Monday, March 06, 2006

The New Paper Column: Sex

The view from my dorm’s common room window is amazing. You can see the Empire State Building in the distance, the Manhattan Bridge nearby, and, every Thursday night, the free sex show from a college student in the opposite tower.

Yes, you read the last statement correctly.

The first time she brought a guy over, she forgot to pull down the blinds. The second time, it wasn’t because she forgot. In the third week, a unanimous decision was made in my dorm that we should watch The O.C. somewhere else. Since then, various elevator conversations have convinced me that That Girl’s show is even more regular than network TV (and a lot less censored).

You would think that this exhibitionistic behavior was mostly confined to the West. In Singapore, for example, you would never walk in on university students having sex in a Starbucks toilet (which has happened to me twice in the last month).

But are Singapore and the US really that different? In last year’s Durex Global Sex Survey, Singapore was second last out of 41 countries when it came to frequency of sex. But according to various articles in The Straits Times and this paper, sex shops have penetrated downtown and heartland office spaces in the past year, making exciting profit figures selling erotic toys to naughty boardgames to kinky lingerie.

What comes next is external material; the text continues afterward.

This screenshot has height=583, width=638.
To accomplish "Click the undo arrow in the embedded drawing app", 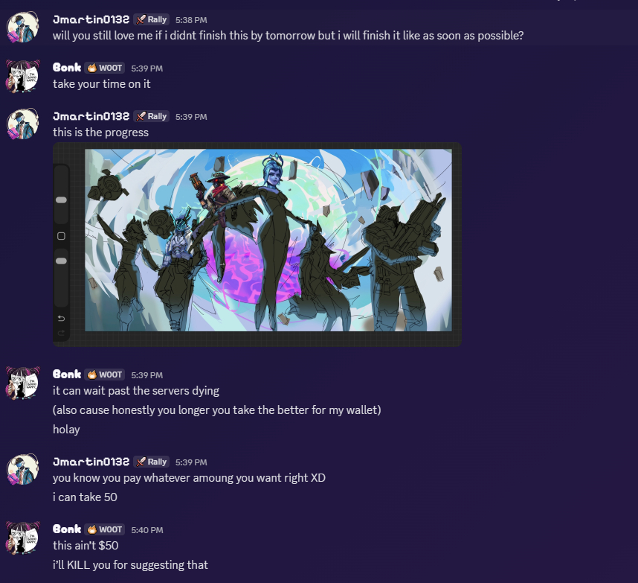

According to my friends, it’s also long been an open secret that, among other places, you can catch a R(A) movie if you walk by a certain downtown school that has glass-walled study rooms.

With Singapore’s first-ever Sex Expo soon to open, we seem to be gradually adopting the West’s openness about sex. But we’re also similar in another disturbing way.

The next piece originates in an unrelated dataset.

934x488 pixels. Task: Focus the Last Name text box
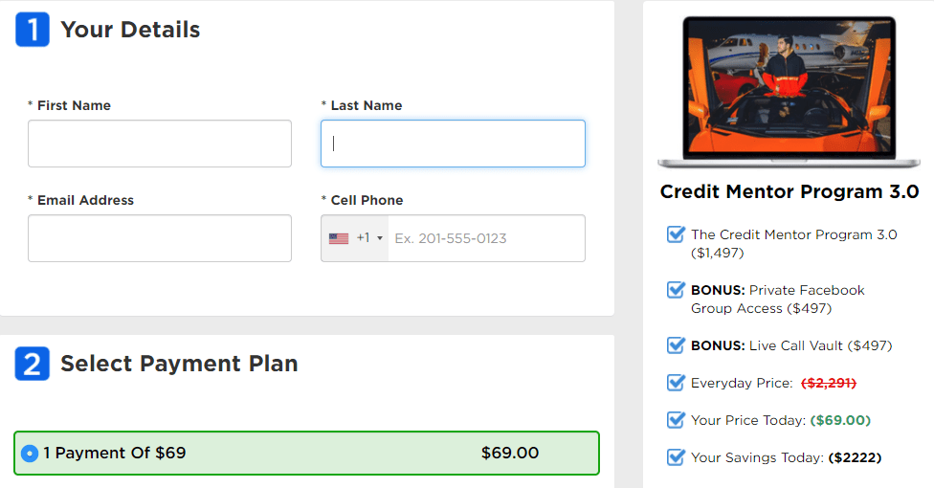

Sex education is a divisive topic here in the US. Morning-after pills targeted at 17 or older females can prevent pregnancies if taken up to 72 hours post-sex. Last month, a vaccination was also invented that can prevent cervical cancer, a disease that stems largely from a sexually transmitted virus. But both are being blocked from reaching the masses because the government prefers pushing the message of abstinence, and so it can’t be seen to be condoning teenage sex in any way.

We are facing a similar situation in Singapore. Teenagers are becoming increasingly blasé about sex, but the increasingly out-dated message of abstinence is still being pushed. And the result has been published by The Straits Times in various reports, one as recent as two weeks ago: The age-group of 10-19 now make up 6 percent of all sexually-transmitted infection cases, a handful of seventeen year-olds have been diagnosed as HIV+, and the AIDs infection rate has been steadily on the rise. And yet we continue to prevent condoms from being handed out at nation-wide parties, and we continue to think that the abstinence message is working, despite various online studies showing that at least 60 percent of Singaporean teenagers have had multiple sex partners by the time they’re 18.

The results of this year’s Durex Global Sex Survey will be released on Tuesday, but we already know the really important sex numbers. The question is, will we continue to preach only abstinence, when we can all see (sometimes literally) that the college student next door is having sex 53 times a year, at the very, very least?